[Exercise data — start]

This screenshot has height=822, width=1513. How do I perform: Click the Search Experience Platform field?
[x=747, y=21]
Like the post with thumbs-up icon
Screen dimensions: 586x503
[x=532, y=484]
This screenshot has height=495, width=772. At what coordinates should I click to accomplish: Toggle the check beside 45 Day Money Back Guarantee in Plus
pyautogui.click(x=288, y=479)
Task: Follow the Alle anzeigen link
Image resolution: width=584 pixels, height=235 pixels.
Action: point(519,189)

[Exercise data — finish]
[Exercise data — start]

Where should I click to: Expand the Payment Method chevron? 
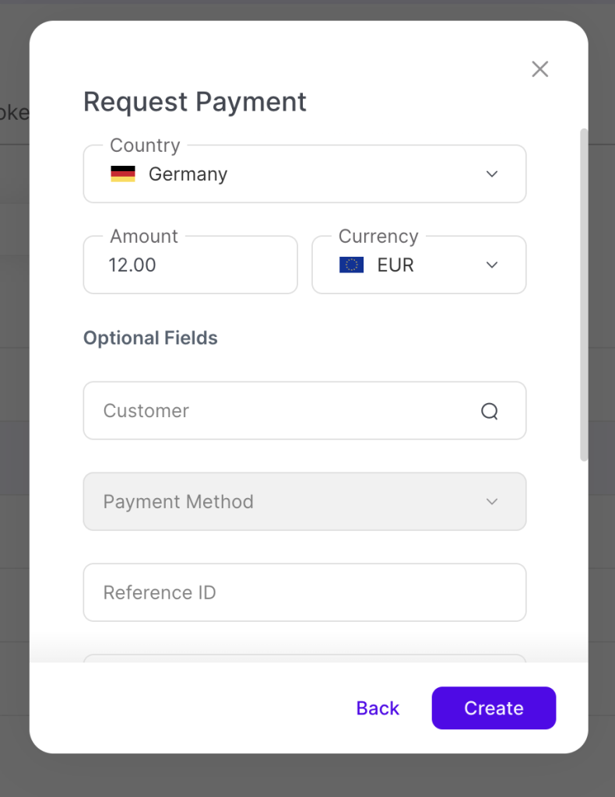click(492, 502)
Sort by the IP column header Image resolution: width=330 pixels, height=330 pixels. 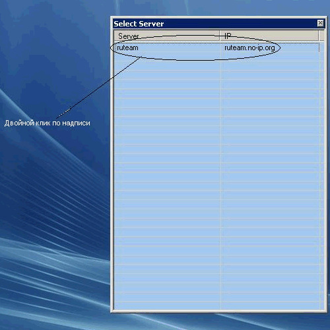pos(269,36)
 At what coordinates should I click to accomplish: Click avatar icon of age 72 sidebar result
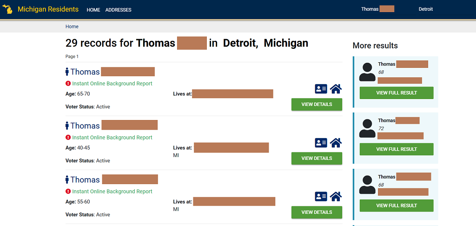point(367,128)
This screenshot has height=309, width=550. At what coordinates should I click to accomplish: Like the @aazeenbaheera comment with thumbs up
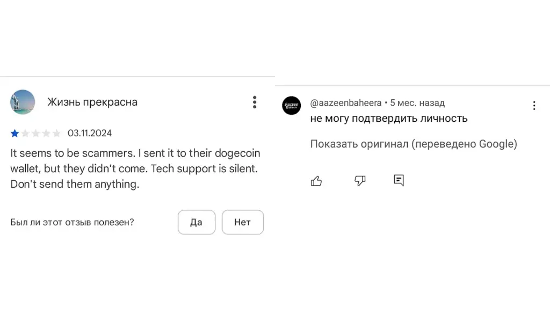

[Exercise data — finish]
[Exercise data — start]

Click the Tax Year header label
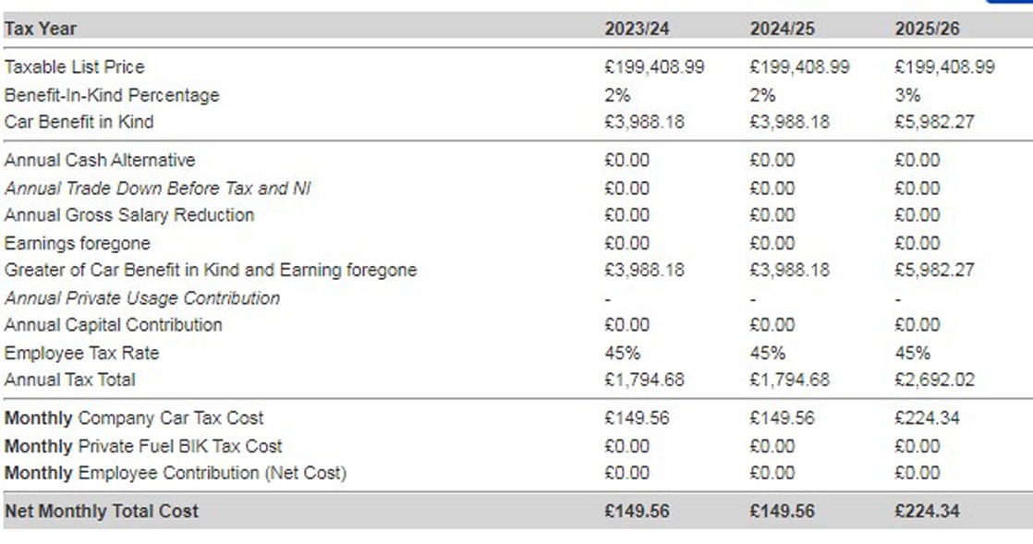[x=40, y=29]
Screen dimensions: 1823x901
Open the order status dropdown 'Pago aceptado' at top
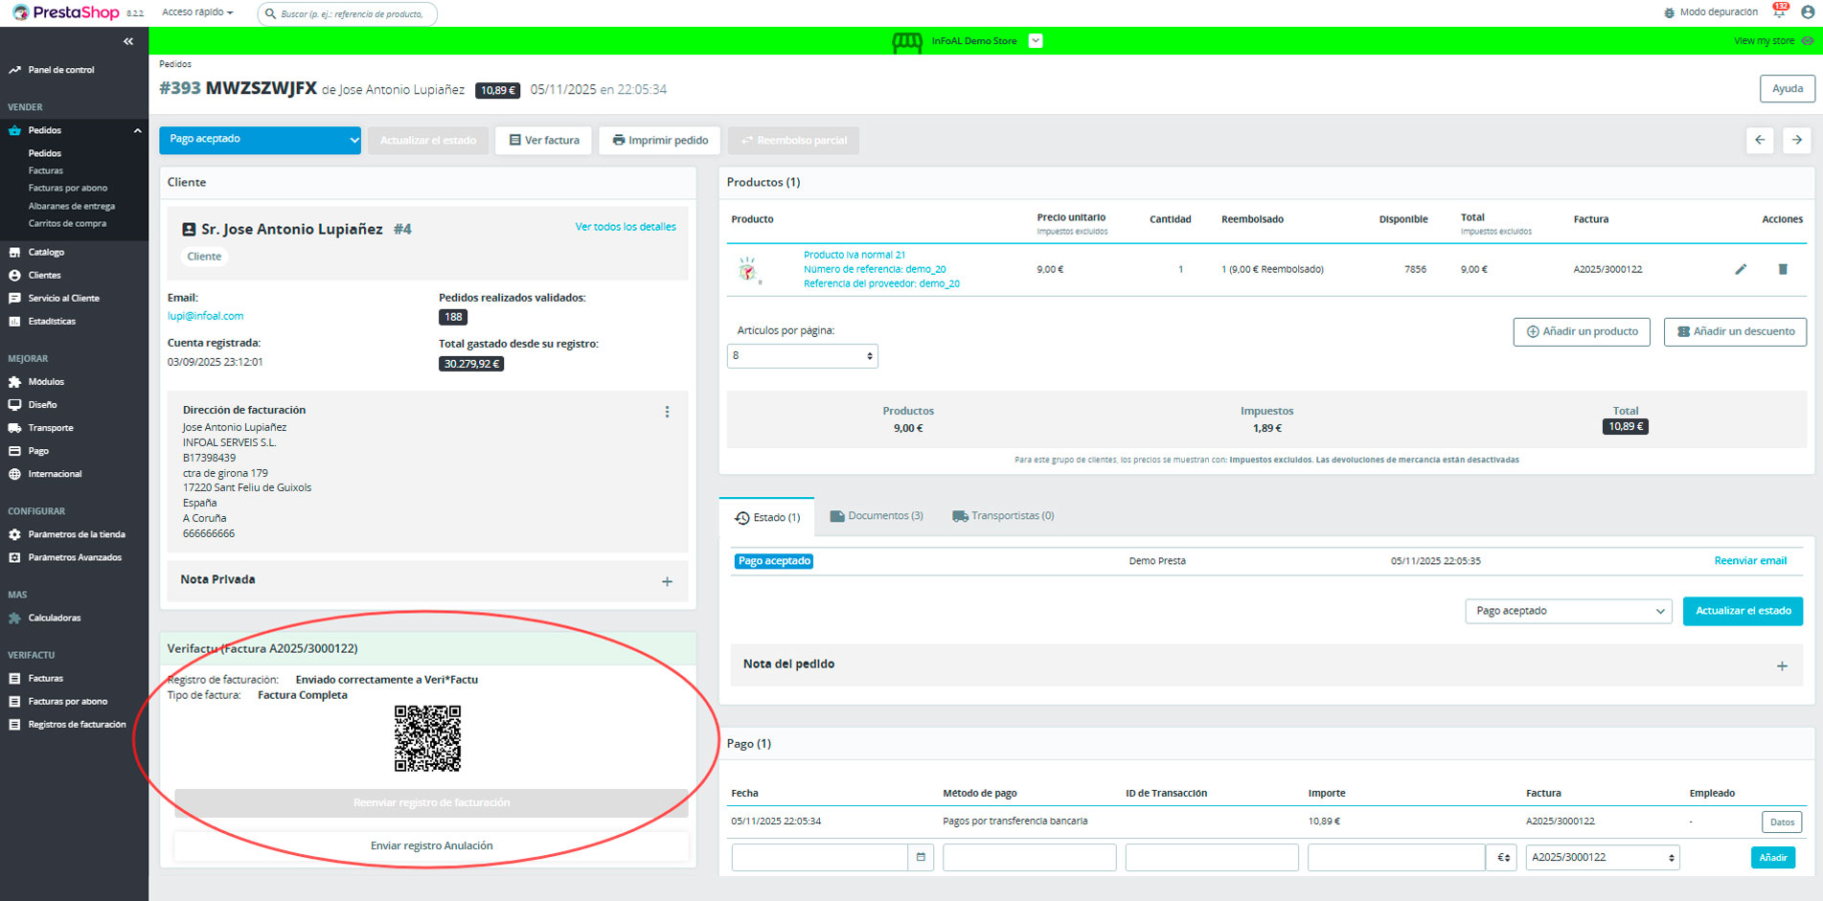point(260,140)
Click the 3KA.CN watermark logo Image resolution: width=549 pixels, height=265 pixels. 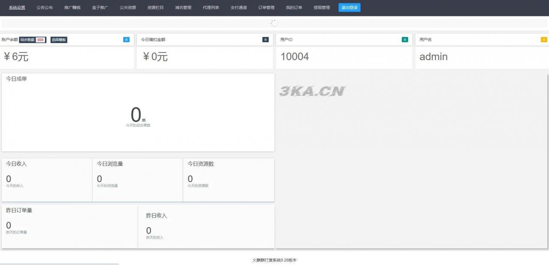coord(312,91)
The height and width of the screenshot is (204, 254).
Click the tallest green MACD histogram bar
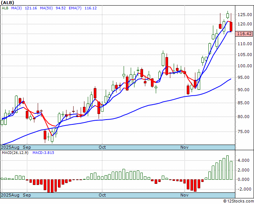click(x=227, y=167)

[Exercise data — finish]

The lines holding the word "Like" are the answer. Find them in the entries and copy them.

Like the post with thumbs-up icon
This screenshot has height=309, width=550. At what coordinates should I click to accomplish: Like the @aazeenbaheera comment with thumbs up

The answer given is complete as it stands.